Connections to other fields
Crystallography and phase retrieval
Homometric sets — two distinct subsets of ℤn with identical autocorrelation — are the Z-related pairs of music theory. In crystallography, the same phenomenon appears as the phase problem in X-ray diffraction: the diffraction pattern records only the squared magnitudes of the Fourier transform of the electron density, losing phase information. Two crystal structures can produce identical diffraction patterns yet have different atomic arrangements. The mathematical core is the same: autocorrelation determines the power spectrum but not, in general, the underlying structure.
Signal processing and engineering
The Wiener–Khinchin theorem and cyclic autocorrelation are standard tools in signal processing, communications engineering, and radar. Duncan's original paper appeared in the Journal of the Audio Engineering Society, not a music-theory journal — reflecting the fact that the mathematical content lives at the intersection of discrete harmonic analysis and applied engineering. GAMUT's symplectic layer adds a geometric interpretation that is new in the musical context but whose individual ingredients (action-angle variables, moment maps, Hamiltonian symmetries) are well-established in physics and engineering.
Combinatorics and group theory
The fiber construction is a special case of studying orbits and stabilizers under group actions on finite sets. The content layer is the orbit space of the dihedral group acting on subsets; the order layer is the orbit space of the cyclic group acting on permutations of a fixed subset. The Burnside counts, the stabilizer orders, and the stratification by cardinality are all instances of standard combinatorial group theory. What is new is the particular combination — content orbits, rooted cyclic order fibers, Fourier lifts of both — and the observation that this combination lands in symplectic territory.
Open problems and future directions
- Registral information and voice leading. The current framework is octave-equivalent: it does not distinguish between a C4 and a C5. Adding registral data would connect GAMUT to the orbifold chord spaces of Tymoczko and Callender–Quinn–Tymoczko, where voice-leading distance is the primary geometric structure. The challenge is to integrate this with the symplectic layer without losing the clean action-angle decomposition.
- Musically motivated Hamiltonians. The kinematics — the symplectic form, the symmetries, the reduction — are proved. But the framework does not yet contain a dynamics: there is no Hamiltonian whose flow models compositional preference, voice-leading cost, or harmonic tension. Defining such Hamiltonians, calibrating them against real repertoire, and studying the resulting flows is the principal open direction.

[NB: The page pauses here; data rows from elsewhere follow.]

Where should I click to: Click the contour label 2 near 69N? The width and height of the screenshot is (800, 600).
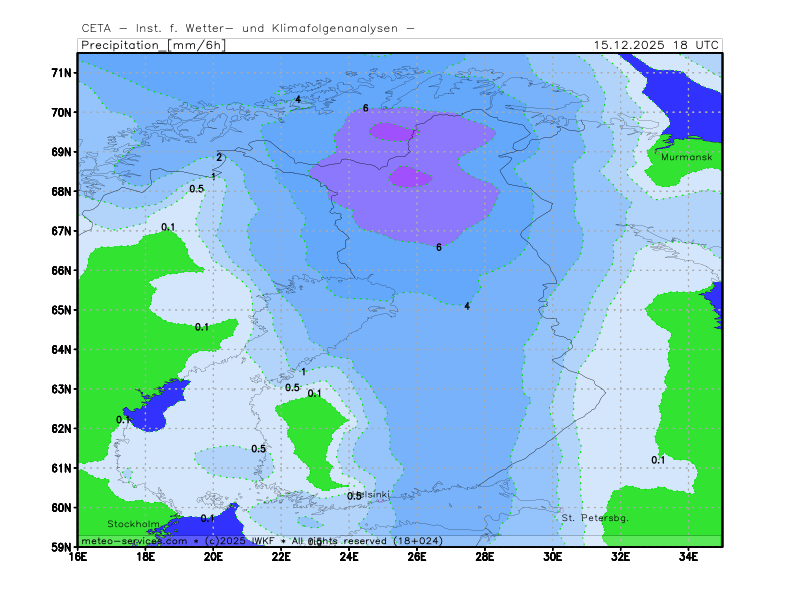pyautogui.click(x=219, y=157)
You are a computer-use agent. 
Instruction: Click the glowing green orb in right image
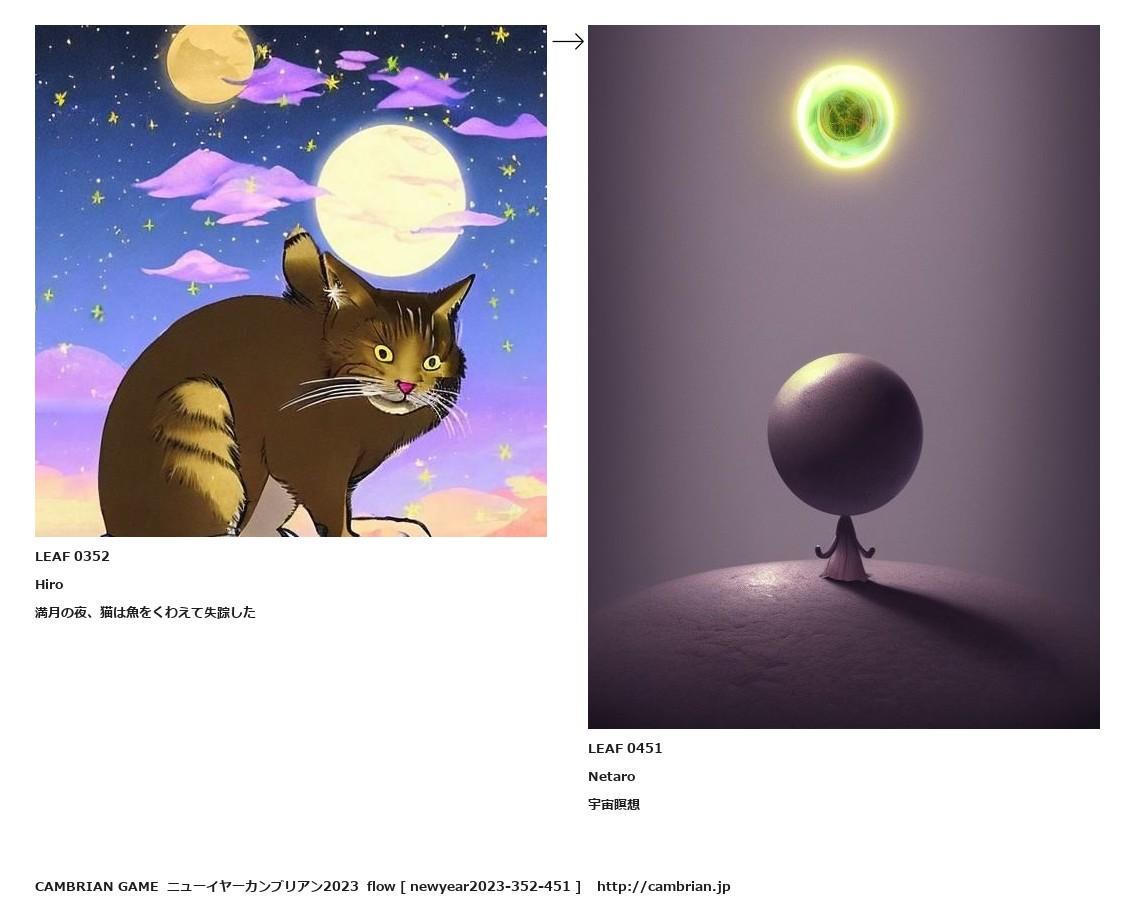[845, 116]
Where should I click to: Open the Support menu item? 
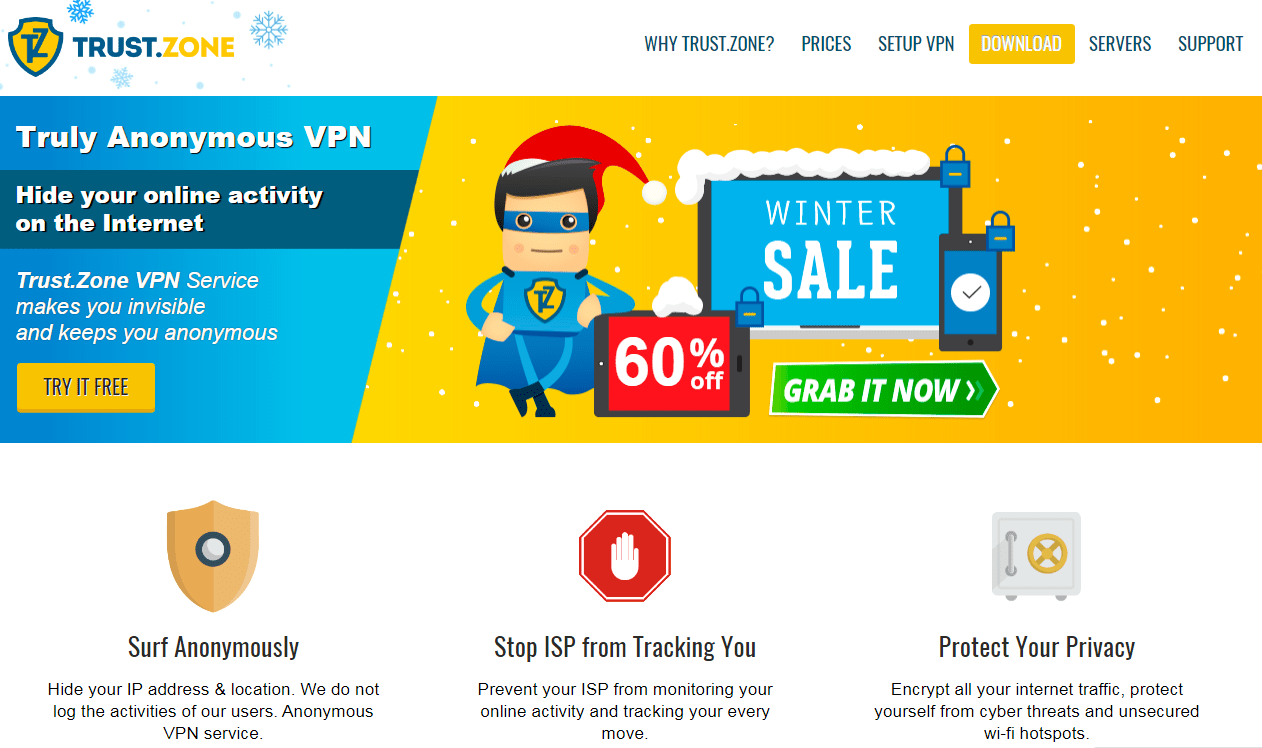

- Nonlinear spectral embeddings. The current content renderings use multidimensional scaling or linear projections. Diffusion geometry (Coifman–Lafon) and other nonlinear spectral methods could produce lower-dimensional embeddings that better preserve the graph topology of the content quotient.
- Computational scaling. Exact fiber enumeration is feasible through cardinality 5 (24 orderings per fiber); by cardinality 12 the fiber has nearly 40 million elements. The current implementation samples at most 96 per fiber. More sophisticated sampling, approximation, or algebraic strategies could extend the computational reach.
- Empirical validation. The geometric framework makes structural predictions (e.g., about the topology of fiber neighborhoods, the distribution of entropy across orderings, the spectral signatures of stylistically coherent pattern families). Testing these predictions against corpora of real compositions would ground the theory in musicological evidence.